YOUR TASK
Copy all entries without alteration and skip the pictures they hold.

Stored records
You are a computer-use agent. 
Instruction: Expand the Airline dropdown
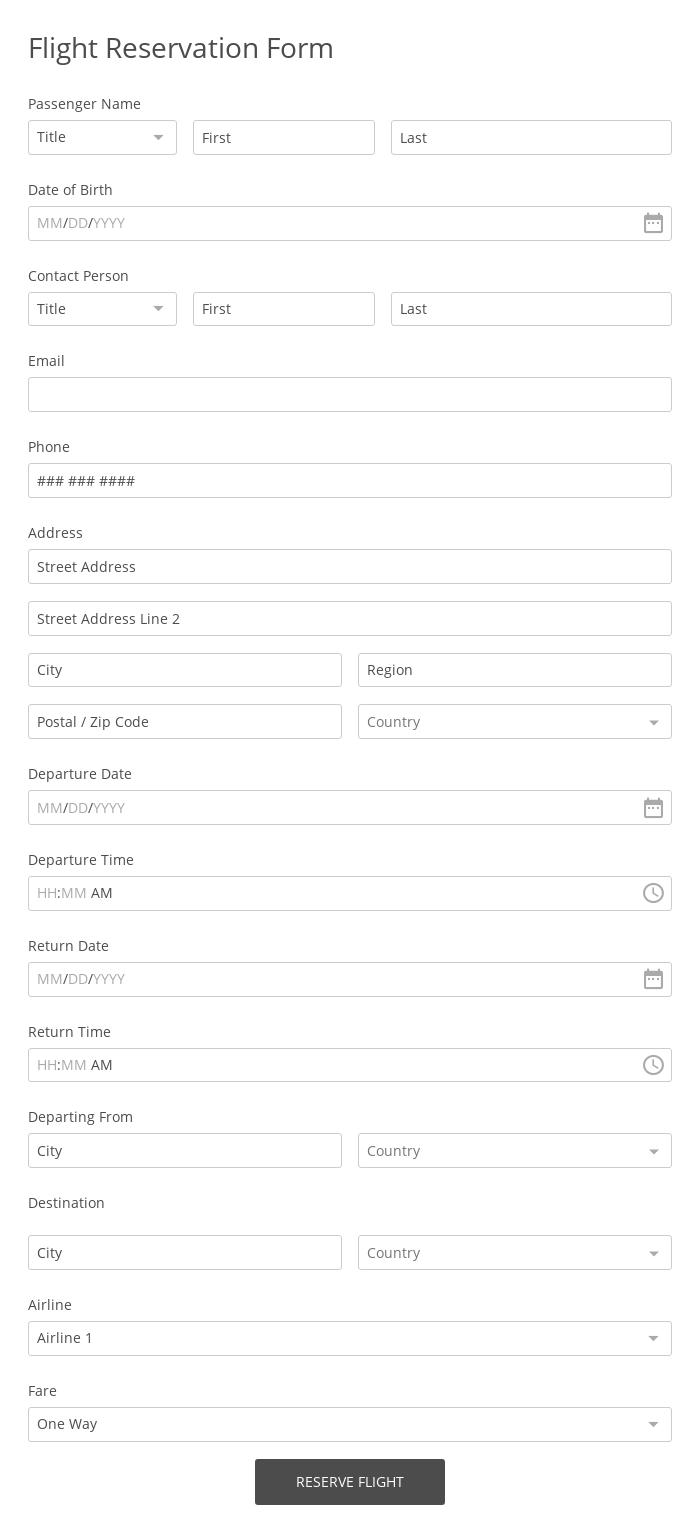click(349, 1338)
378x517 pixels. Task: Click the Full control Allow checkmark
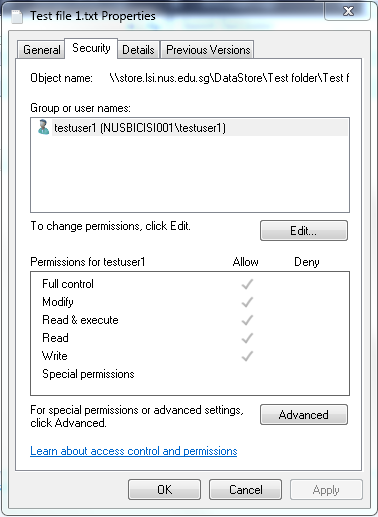tap(247, 284)
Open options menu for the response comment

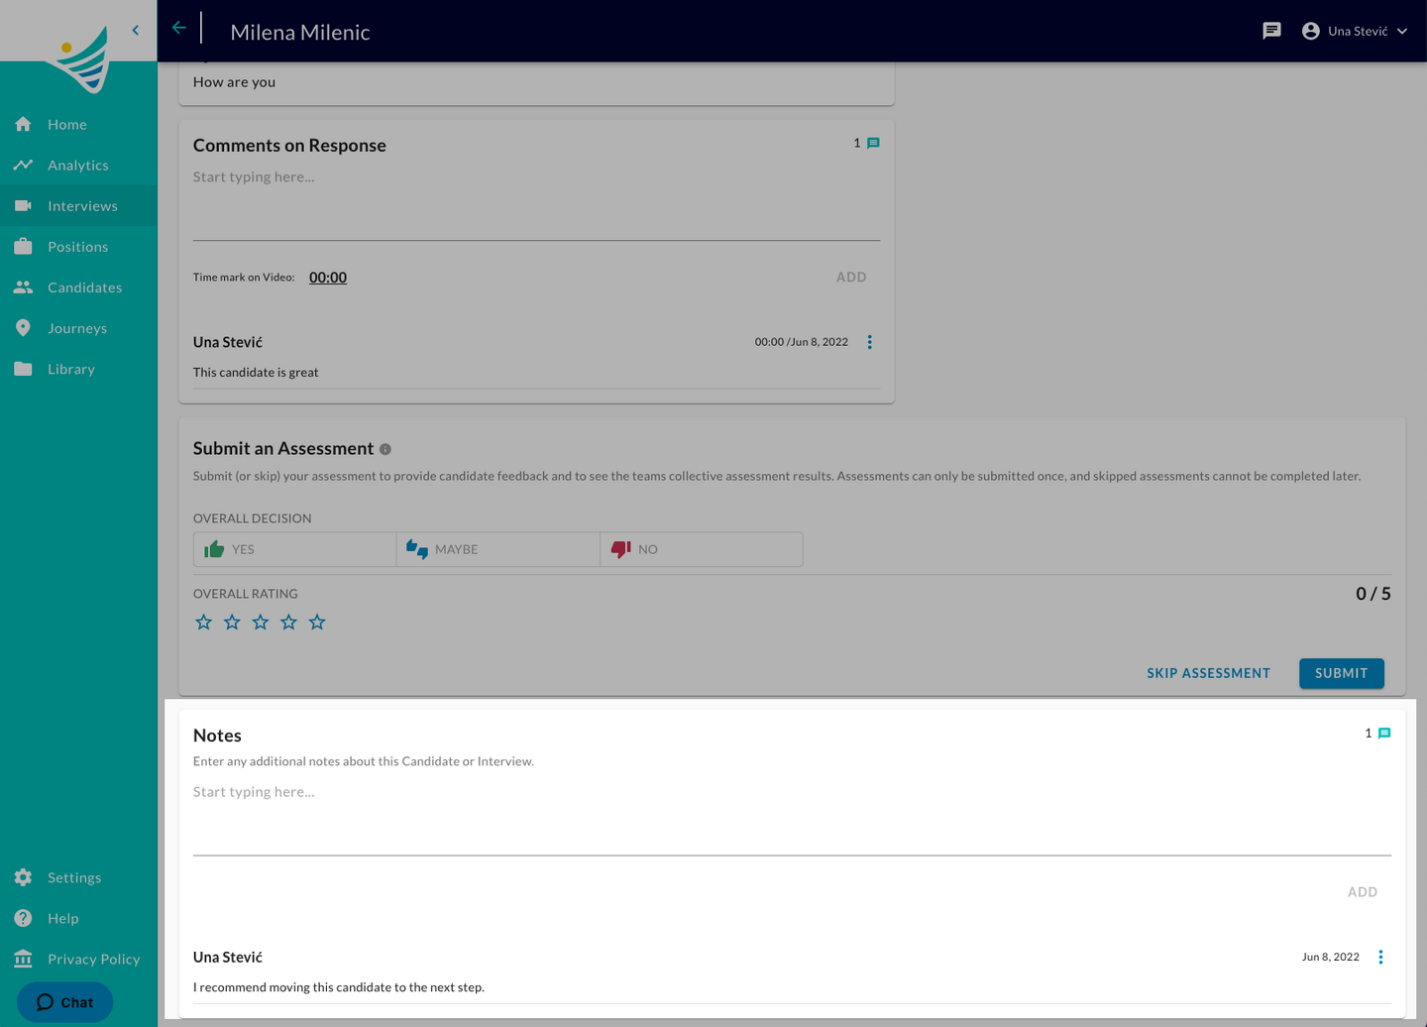[870, 342]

SOLUTION TO THIS PROBLEM
You are a computer-use agent. 
Instruction: Expand the Airline dropdown
click(349, 1338)
378x517 pixels. Task: Click the Full control Allow checkmark
tap(247, 284)
Open options menu for the response comment

[870, 342]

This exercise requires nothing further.